Thinking back, after all your experiences, if you could give your “depot self” one piece of advice to help you in your future career, what would it be?

Always strive to be the best at what you do. Realize you can learn something from everyone you work with, whether it's something you want to emulate or something you want to avoid doing.

Describe the proudest, scariest or hardest moment in your service.

Without a doubt, the scariest was during a night time winter snowmobile patrol near the Island Lake Airport in northern Manitoba, when the Band Constable that I was working with went through the ice. Getting him out of the water was very difficult, he was a lot bigger than I was, and I got pulled in at one point but was able to get back out. The ice was so thin I couldn't trust the weight of the two of us on my snowmobile so we ended up cautiously and slowly walking back across the ice to get help and shelter. This left me with a life long fear of being on frozen ponds or lakes.

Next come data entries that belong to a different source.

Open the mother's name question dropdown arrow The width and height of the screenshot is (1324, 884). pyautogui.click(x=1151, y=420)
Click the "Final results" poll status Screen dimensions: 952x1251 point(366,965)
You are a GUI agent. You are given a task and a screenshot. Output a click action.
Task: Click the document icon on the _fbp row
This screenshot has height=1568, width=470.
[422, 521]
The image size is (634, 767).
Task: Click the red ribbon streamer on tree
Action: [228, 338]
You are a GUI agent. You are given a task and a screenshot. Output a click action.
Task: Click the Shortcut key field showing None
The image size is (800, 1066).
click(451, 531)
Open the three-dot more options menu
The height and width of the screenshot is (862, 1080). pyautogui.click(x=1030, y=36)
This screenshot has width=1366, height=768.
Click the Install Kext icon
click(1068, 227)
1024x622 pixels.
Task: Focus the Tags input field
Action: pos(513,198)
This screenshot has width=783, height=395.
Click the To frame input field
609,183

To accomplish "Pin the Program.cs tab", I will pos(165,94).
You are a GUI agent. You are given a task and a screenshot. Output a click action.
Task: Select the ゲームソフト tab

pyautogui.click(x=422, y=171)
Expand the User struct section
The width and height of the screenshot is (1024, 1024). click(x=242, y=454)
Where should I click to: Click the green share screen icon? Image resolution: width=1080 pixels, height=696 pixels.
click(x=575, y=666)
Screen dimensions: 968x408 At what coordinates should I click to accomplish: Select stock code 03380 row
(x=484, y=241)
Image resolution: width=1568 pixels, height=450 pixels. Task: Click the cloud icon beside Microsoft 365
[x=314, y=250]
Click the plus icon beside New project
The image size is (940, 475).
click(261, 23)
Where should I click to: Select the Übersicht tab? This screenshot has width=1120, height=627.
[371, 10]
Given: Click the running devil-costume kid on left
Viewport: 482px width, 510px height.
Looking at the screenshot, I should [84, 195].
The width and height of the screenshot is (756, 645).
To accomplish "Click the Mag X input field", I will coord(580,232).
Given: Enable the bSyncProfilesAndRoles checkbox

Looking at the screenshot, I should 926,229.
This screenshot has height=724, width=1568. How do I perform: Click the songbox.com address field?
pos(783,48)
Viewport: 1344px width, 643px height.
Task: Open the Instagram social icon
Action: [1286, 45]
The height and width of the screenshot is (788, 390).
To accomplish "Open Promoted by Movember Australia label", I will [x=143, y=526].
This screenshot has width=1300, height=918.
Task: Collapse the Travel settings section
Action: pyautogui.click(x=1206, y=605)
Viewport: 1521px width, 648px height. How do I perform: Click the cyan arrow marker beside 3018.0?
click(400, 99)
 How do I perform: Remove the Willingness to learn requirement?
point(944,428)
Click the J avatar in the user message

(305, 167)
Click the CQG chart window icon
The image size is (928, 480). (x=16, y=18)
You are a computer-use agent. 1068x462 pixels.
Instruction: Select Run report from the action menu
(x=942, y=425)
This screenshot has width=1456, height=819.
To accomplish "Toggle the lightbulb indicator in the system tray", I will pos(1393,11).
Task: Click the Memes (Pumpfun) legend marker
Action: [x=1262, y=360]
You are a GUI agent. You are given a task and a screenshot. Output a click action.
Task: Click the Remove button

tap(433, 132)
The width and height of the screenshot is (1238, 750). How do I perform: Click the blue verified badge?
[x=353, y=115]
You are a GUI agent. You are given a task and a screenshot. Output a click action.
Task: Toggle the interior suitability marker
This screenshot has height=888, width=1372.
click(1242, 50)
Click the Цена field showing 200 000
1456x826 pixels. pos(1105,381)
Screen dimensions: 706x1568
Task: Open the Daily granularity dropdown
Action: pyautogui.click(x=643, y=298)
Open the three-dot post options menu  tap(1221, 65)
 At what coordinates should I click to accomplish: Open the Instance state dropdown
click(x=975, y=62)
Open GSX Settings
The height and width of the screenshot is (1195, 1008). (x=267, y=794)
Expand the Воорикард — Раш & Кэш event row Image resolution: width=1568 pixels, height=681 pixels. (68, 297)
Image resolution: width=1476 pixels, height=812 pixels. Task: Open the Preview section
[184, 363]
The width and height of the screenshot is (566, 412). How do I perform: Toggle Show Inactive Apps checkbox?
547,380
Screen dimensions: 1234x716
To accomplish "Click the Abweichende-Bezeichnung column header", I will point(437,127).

My two Peacekeeping tours were incredibly important and give me a sense of tremendous pride. Living everyday under fire, taking care of my personnel and helping the locals was stimulating, exhausting and so worthwhile. Being able to achieve things that had a good impact on so many people made all the "bad stuff" easier to deal with.

Since your retirement, do you feel it is important to stay connected to the RCMP? If so, how have you remained connected?

The Force becomes a major part of your life while serving, and I enjoy staying connected through the Vets Association where I am the Division Secretary. I also stay connected through RCMP groups on social media.

I worked hard to project the image of the Force that I grew up with and I’m proud to mark this milestone as a Veteran of the RCMP.